+++ Trecho fornecido

Autores: Ivanice Paschoalini, Natália Onuzik, Davi Victral e Priscila Neves
No dia 17 de novembro de 2021, a BBC News Brasil publicou uma matéria intitulada “A mãe de criança de cinco anos presa há 100 dias por furto de água”. O texto apresenta a história de uma diarista de 34 anos presa há pouco mais de cem dias, em uma cadeia pública de Minas Gerais, acusada de “furto de água”. O caso ocorreu em uma cidade do estado envolvendo um casal e uma criança de cinco anos moradores de um pequeno imóvel cedido, no qual o casal em questão havia violado por duas vezes o lacre do hidrômetro da residência, posto devido ao corte do abastecimento de água por falta de pagamento. A empresa prestadora dos serviços de abastecimento de água na região é a Copasa/MG.
A situação dessa família expõe diversas vulnerabilidades, as quais são agravadas devido à pandemia da Covid-19[1] e pela severa crise econômica que o país enfrenta[2]. Outro ponto que podemos destacar a partir desse caso é a violação aos direitos humanos à água e ao esgotamento sanitário (DHAES). A acessibilidade física aos serviços de abastecimento de água não pressupõe a sua acessibilidade econômica frente à incapacidade de pagamento, tampouco a disponibilidade da água, ou seja, o acesso a uma quantidade de água potável suficiente para satisfazer o uso doméstico e as necessidades pessoais dos indivíduos e famílias[3].
Em 2017, o governo do Equador estabeleceu uma quantidade mínima de água requerida pela população, a ser fornecida gratuitamente pelos prestadores de serviço. Essa quantidade deveria ser suficiente para suprir as demandas básicas de cada residência, sem afetar a sustentabilidade econômica das empresas. Essa medida visou combater a escassez de água em regiões de alta vulnerabilidade socioeconômica e atenuar os riscos à saúde pública provenientes do uso de água não tratada[4]. No caso ocorrido em Minas Gerais, essa política poderia ter evitado o conflito da Copasa/MG com a família em questão. Em nota pública, a prestadora alegou que a prisão da mulher não decorreu do “furto de água”, mas por reação violenta à desconexão da água na residência[5].
No Brasil, as ações afirmativas para viabilizar a acessibilidade econômica aos serviços de abastecimento de água, como a Tarifa Social, em geral estão atreladas à inscrição prévia no Cadastro Único para Programas Sociais do Governo Federal (CadÚnico), o que requer, para além da comprovação de hipossuficiência financeira, que a titularidade da conta de água esteja em nome do potencial beneficiário, excluindo famílias como a relatada na matéria, que vivem em imóveis cedidos[6]. Tais requisitos, assim como a não aplicação automática da Tarifa Social a todos os inscritos no CadÚnico, bem como o enfrentamento de “filas” e demora para a efetivação dos cadastros, acentuam as vulnerabilidades enfrentadas por essas famílias [7]. Além disso, a proteção contra o corte no abastecimento de água durante a situação de pandemia é assegurada pela Agência Reguladora de Serviços de Abastecimento de Água e Esgotamento Sanitário (ARSAE – MG) somente aos usuários da tarifa social [8], embora no entendimento do Comitê de Direitos Humanos, Sociais e Culturais, o corte do abastecimento devido à incapacidade de pagamento seja uma medida de retrocesso e constitua violação dos DHAES [3].

++++++
+++ Dados apresentados

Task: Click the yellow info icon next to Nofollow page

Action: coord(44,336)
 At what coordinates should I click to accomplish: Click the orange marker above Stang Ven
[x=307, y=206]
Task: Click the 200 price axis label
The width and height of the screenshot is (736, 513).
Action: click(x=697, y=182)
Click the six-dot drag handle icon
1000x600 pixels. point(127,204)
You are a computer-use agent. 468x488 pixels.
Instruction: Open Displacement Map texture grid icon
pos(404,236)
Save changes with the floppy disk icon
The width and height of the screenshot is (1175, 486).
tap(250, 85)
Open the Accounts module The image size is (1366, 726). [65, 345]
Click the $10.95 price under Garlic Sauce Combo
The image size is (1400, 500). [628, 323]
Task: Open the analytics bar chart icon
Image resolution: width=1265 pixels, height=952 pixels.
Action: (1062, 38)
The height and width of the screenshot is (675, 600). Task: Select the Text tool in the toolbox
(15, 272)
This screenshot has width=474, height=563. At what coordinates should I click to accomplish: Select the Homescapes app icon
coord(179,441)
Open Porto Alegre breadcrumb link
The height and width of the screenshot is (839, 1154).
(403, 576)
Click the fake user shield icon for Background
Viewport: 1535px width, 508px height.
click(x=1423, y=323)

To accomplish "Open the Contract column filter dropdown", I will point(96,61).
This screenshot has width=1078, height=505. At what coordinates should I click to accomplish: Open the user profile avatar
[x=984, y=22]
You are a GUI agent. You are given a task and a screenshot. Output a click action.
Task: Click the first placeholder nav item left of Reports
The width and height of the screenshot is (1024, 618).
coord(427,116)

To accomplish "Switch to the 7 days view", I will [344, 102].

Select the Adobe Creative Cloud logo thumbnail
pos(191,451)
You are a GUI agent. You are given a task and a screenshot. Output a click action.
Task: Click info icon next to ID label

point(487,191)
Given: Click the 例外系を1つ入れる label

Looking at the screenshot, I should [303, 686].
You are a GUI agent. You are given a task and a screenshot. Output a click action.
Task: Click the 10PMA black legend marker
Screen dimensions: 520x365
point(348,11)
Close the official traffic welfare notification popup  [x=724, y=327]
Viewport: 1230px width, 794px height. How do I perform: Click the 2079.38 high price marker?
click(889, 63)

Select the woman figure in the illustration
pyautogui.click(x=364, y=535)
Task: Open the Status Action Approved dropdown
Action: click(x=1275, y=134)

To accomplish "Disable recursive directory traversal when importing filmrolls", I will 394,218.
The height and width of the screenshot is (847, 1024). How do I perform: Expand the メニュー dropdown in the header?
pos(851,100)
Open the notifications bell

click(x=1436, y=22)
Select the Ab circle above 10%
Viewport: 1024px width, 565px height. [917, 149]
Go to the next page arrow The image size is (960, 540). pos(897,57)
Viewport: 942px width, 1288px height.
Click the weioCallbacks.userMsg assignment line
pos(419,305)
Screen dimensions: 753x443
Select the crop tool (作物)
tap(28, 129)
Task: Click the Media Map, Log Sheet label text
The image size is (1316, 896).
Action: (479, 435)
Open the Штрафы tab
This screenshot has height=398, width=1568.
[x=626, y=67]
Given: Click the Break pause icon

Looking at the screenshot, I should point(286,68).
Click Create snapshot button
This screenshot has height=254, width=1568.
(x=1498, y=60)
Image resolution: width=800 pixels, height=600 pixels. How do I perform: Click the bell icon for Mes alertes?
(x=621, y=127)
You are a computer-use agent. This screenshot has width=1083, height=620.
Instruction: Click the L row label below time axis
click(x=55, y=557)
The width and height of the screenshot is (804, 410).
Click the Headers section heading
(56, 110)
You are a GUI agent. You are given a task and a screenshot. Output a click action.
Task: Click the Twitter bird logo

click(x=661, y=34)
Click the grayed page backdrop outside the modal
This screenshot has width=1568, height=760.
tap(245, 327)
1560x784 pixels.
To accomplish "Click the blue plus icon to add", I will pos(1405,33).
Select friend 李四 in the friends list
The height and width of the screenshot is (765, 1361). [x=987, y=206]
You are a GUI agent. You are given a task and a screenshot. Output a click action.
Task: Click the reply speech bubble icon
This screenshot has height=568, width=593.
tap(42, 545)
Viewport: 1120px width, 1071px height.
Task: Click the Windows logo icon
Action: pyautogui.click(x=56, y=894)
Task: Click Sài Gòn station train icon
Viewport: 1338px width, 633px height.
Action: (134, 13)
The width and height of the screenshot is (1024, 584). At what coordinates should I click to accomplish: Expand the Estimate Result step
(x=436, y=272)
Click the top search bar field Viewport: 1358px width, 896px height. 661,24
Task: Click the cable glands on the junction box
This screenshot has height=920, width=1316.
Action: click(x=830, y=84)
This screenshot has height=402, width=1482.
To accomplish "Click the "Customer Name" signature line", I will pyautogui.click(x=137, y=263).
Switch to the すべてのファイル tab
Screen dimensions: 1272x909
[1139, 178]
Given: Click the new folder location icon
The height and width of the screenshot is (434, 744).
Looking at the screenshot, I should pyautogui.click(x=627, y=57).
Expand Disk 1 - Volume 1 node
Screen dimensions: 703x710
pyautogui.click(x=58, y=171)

++++++

- _Exercícios propostos_:
A. Reescreva em forma de lista, de modo mais conciso, o parágrafo do texto sobre o caso de furto de água que começa com "Em 2017, o governo do Equador", conservando seus fatos principais.
B. Indique se cada afirmação a seguir está de acordo com o texto sobre o caso de furto de água. Responda sim ou não e cite literalmente as palavras do texto que decidem a questão.
(i) A mulher presa era uma diarista de 34 anos.
(ii) A ARSAE – MG assegura a todos os usuários a proteção contra o corte no abastecimento de água durante a pandemia.
(iii) A Copasa/MG é a empresa que presta os serviços de abastecimento de água na região.

- _Gabarito_:
A.
- Em 2017, o governo do Equador estabeleceu uma quantidade mínima de água a ser fornecida gratuitamente pelos prestadores de serviço. Essa quantidade deveria suprir as demandas básicas de cada residência sem afetar a sustentabilidade econômica das empresas.
- A medida visou combater a escassez de água em regiões de alta vulnerabilidade socioeconômica e atenuar os riscos à saúde pública decorrentes do uso de água não tratada.
- No caso de Minas Gerais, essa política poderia ter evitado o conflito entre a Copasa/MG e a família.
- Em nota pública, a Copasa/MG alegou que a prisão da mulher não decorreu do "furto de água", mas de reação violenta à desconexão da água na residência.

B.
(i) Sim: "uma diarista de 34 anos presa há pouco mais de cem dias".
(ii) Não: "somente aos usuários da tarifa social".
(iii) Sim: "A empresa prestadora dos serviços de abastecimento de água na região é a Copasa/MG."